The index template of Filebeat considers each log line as one data element. But we want to parse each log line into individual data elements before it is stored, so that we can later analyze them in detail with Kibana.

This is done with a pipeline definition in Elasticsearch. Our pipeline definition is contained in njx-pipeline.json. The pipeline parses the log message into separate data elements and performs some small conversions underway. For instance it removes all indexes from event names, replacing for instance

ct.items[6].select

by

ct.items.select

Now we load the pipeline definition into Elasticsearch:

curl -H 'Content-Type: application/json' -XPUT 'http://UbuntuDocker:9200/_ingest/pipeline/njx-pipeline' -d@njx-pipeline.json

Next we can start Filebeat:

sudo docker run -d --volume ~/elastic_kibana/filebeat.yml:/usr/share/filebeat/filebeat.yml --volume ~/njxdemos/logs:/usr/share/filebeat/fblogs docker.elastic.co/beats/filebeat:6.0.0

Some remarks to the parameters:

With the following parameter we map the local filebeat configuration file into the filebeat container. An example configuration file is provided.

--volume ~/elastic_kibana/filebeat.yml:/usr/share/filebeat/filebeat.yml

With the following parameter we map the Tomcat log directory to the directory we have configured Filebeat to watch for. Adapt it to your specific environment.

--volume ~/njxdemos/logs:/usr/share/filebeat/fblogs

If everything is correctly configured, each of our log events should now be pushed to Elasticsearch.

Discovering the log events in Kibana

Filebeat creates a new index in Elasticsearch for each day and writes the log events into the coresponding index.

After we have run some events in our Natural Ajax application, we can check if the index was successfully created. We load the URL

http://ubuntudocker:9200/_cat/indices?v 

(adapt to your Elasticsearch host and port) and should receive something like

health status index                     uuid                   pri rep docs.count docs.deleted store.size pri.store.size
yellow open   filebeat-6.0.0-2018.01.11 76BXxwX1QdiBYkCG6QpsaQ   5   1         86            0    204.5kb        204.5kb

Then we load the Kibana URL and make the new index known to Kibana:

http://ubuntudocker:5601

First we create the index pattern in Kibana:

We need to refresh the field list once, to make also the fields known to the index pattern that were created by the pipeline:

Then we can use Discover to list the events logged so far, and we can select the fields we want to see.

Visualizing the log events in Kibana

We create a first simple visualization in Kibana that aggregates the logged data and gives a first overview of the distribution of the processing times. As an example we study the distribution of the processing time across the various events in the application.

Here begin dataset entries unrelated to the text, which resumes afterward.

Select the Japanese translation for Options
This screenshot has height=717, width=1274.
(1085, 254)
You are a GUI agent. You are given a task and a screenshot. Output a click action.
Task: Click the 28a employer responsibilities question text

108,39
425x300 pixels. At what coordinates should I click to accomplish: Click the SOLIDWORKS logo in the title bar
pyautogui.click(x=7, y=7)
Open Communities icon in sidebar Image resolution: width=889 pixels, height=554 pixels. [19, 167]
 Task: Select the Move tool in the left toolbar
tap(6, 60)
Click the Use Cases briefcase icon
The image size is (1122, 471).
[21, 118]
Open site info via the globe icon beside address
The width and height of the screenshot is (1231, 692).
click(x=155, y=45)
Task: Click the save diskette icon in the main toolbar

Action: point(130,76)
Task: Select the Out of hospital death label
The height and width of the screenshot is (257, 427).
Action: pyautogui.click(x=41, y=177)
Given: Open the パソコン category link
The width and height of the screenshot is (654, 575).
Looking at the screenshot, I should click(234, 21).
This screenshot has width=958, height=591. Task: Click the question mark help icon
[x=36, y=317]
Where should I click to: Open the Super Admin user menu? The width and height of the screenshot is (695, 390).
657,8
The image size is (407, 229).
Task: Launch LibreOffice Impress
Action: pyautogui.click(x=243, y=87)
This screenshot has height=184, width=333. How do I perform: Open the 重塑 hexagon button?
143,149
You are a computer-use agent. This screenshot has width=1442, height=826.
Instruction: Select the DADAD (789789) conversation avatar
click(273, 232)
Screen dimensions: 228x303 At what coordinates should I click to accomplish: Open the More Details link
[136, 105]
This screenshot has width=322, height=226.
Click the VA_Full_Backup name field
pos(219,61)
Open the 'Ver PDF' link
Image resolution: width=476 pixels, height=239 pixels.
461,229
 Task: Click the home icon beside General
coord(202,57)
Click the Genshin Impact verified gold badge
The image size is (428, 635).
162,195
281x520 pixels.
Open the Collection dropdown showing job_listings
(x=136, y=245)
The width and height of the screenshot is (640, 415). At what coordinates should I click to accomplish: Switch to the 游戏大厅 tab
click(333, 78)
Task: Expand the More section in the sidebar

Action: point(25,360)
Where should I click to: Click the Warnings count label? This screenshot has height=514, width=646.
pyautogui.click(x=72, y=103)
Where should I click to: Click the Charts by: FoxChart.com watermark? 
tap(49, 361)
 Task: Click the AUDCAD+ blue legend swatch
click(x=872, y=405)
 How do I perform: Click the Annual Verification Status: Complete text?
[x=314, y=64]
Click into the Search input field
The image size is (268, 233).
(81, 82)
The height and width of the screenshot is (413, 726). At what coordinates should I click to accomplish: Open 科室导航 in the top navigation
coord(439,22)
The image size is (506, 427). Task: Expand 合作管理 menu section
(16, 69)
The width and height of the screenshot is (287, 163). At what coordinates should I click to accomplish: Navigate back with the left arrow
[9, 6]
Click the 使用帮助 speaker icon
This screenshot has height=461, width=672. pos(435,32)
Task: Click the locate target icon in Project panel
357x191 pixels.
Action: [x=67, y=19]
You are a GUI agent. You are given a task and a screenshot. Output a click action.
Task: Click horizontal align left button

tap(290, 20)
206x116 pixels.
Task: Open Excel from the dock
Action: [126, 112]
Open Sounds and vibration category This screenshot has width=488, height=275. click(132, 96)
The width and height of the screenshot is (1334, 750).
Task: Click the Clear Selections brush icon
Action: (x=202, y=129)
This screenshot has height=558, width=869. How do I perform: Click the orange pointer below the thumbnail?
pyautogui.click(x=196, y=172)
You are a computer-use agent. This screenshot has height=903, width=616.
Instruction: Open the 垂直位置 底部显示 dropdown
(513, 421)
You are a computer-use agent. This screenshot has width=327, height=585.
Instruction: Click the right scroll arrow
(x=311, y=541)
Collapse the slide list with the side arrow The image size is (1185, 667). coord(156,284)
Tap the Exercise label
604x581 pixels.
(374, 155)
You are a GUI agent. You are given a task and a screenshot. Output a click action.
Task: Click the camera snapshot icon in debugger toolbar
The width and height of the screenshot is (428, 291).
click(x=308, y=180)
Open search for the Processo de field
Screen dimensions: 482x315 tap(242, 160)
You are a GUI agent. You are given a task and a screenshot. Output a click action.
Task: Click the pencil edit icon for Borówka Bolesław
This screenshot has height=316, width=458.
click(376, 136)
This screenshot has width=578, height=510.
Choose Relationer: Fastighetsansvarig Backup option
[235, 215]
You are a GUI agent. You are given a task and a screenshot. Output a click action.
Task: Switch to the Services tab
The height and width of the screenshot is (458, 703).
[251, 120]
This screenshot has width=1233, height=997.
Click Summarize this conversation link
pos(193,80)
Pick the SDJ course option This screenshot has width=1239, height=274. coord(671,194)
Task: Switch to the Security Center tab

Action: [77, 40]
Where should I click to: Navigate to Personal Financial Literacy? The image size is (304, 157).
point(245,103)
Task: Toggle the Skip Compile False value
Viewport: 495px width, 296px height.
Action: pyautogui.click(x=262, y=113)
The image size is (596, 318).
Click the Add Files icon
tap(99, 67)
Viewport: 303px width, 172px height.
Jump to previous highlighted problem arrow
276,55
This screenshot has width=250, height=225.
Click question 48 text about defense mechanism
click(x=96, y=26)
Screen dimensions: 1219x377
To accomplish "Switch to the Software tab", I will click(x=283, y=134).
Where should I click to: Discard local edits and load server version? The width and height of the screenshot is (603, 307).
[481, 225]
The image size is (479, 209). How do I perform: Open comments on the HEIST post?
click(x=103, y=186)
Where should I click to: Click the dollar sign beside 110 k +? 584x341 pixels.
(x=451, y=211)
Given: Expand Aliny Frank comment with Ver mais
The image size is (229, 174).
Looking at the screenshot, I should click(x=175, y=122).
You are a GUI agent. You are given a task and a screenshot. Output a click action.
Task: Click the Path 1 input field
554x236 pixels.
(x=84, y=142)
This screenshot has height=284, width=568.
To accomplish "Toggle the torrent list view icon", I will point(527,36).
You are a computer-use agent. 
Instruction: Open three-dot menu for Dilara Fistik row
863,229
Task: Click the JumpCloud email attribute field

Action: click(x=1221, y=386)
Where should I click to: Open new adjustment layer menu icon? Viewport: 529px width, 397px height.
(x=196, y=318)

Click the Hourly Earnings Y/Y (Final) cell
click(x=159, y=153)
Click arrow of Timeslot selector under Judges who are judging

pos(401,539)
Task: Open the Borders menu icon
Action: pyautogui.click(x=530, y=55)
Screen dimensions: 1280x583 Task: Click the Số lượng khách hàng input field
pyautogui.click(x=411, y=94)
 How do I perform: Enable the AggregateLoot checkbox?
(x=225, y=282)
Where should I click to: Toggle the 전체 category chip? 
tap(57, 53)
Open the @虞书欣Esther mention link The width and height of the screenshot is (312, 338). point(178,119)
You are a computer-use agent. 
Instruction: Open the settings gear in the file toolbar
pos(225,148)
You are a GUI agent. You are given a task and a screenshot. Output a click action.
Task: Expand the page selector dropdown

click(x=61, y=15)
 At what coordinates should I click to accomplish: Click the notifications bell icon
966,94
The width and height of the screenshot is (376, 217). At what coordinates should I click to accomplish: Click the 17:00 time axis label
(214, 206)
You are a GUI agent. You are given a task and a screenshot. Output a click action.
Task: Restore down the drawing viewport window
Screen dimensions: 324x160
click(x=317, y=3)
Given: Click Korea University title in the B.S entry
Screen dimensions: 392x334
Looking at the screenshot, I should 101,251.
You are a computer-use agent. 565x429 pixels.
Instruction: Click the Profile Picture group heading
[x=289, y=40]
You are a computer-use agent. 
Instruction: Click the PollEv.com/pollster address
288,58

Create a new visualization:

Select Pie chart:

Select the index that contains our data:

Separate the data into buckets (example):

Display the Pie chart:

In our example we see that the majority of events lasts below 100 ms, only a few events last more than 500 ms. We switch over to Discover and apply a corresponding filter to identify these long running events:

This is just a small example. kibana offers many more options to aggregate and visualize data. In particular, several visualizations can be combind to a dashboard, which is refreshed on aregular basis and allows monitoring our log data in real time.